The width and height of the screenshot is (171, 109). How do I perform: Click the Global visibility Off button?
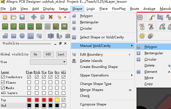tap(48, 54)
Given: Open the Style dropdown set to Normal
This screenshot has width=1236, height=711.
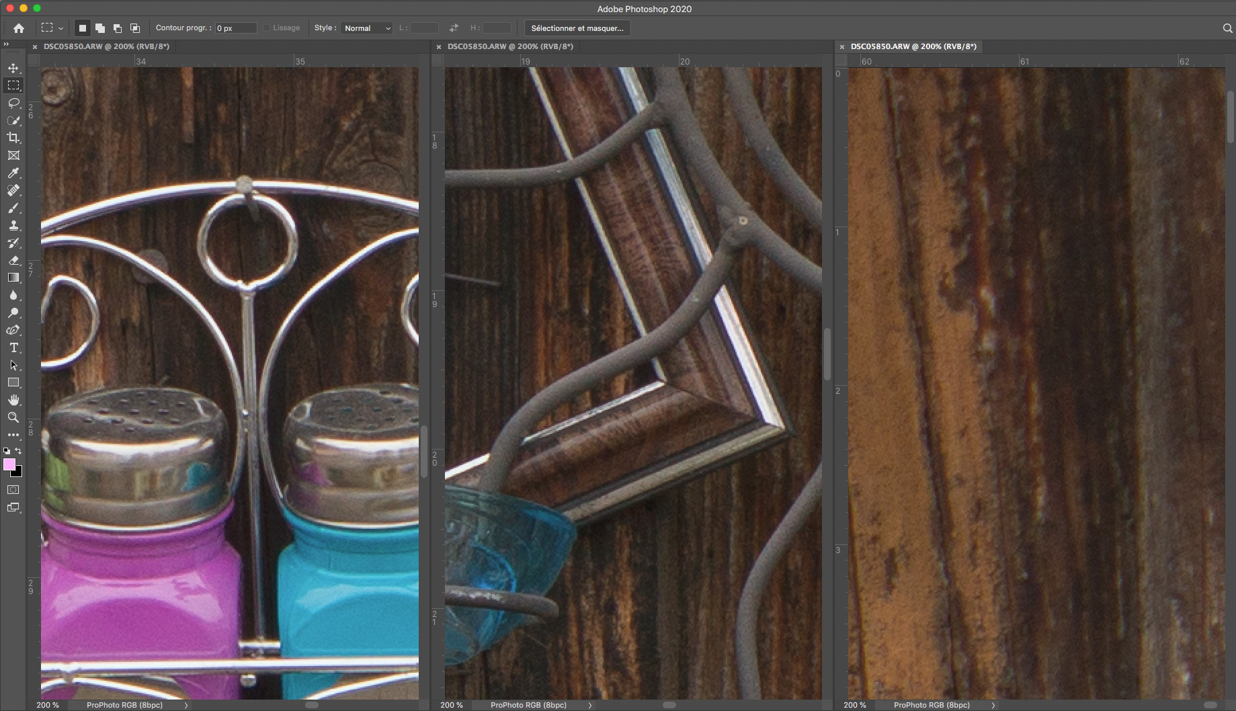Looking at the screenshot, I should coord(367,28).
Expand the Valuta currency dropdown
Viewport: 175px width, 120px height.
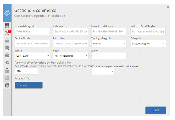(x=32, y=56)
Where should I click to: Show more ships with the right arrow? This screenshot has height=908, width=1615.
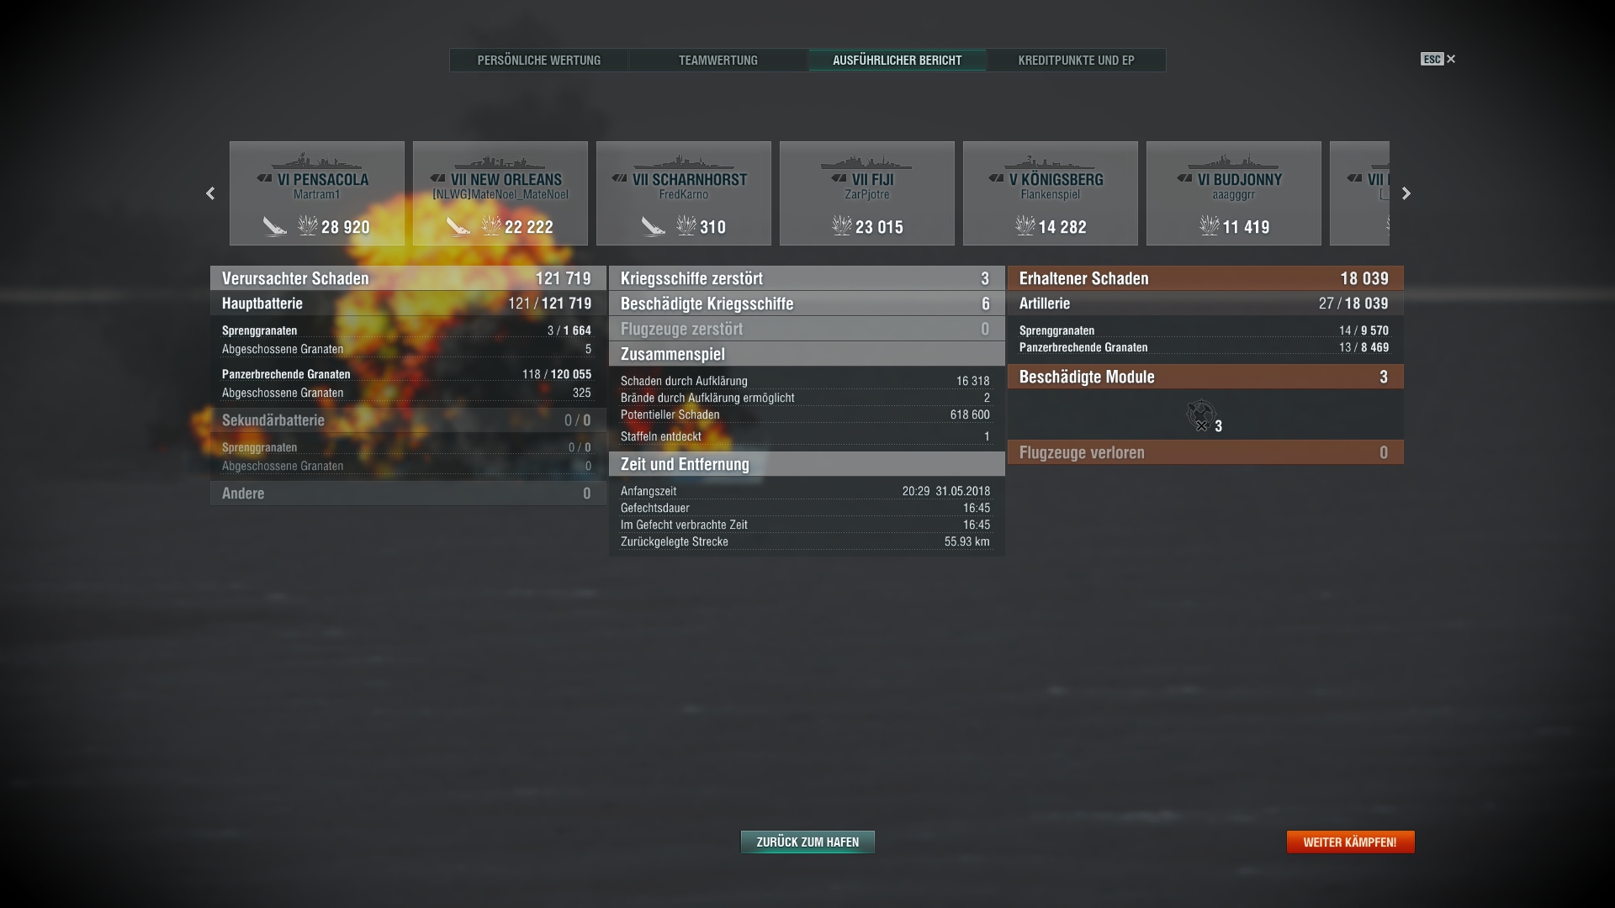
□ □ □ □ □ □ □
Problem to work on: Once the pictures are set aside, give every line above again without alteration.

Output for this exercise:
The width and height of the screenshot is (171, 109). How do I perform: Click the Global visibility Off button?
tap(48, 54)
Given: Open the Style dropdown set to Normal
This screenshot has width=1236, height=711.
Looking at the screenshot, I should coord(367,28).
Expand the Valuta currency dropdown
Viewport: 175px width, 120px height.
(x=32, y=56)
Where should I click to: Show more ships with the right arrow? This screenshot has height=908, width=1615.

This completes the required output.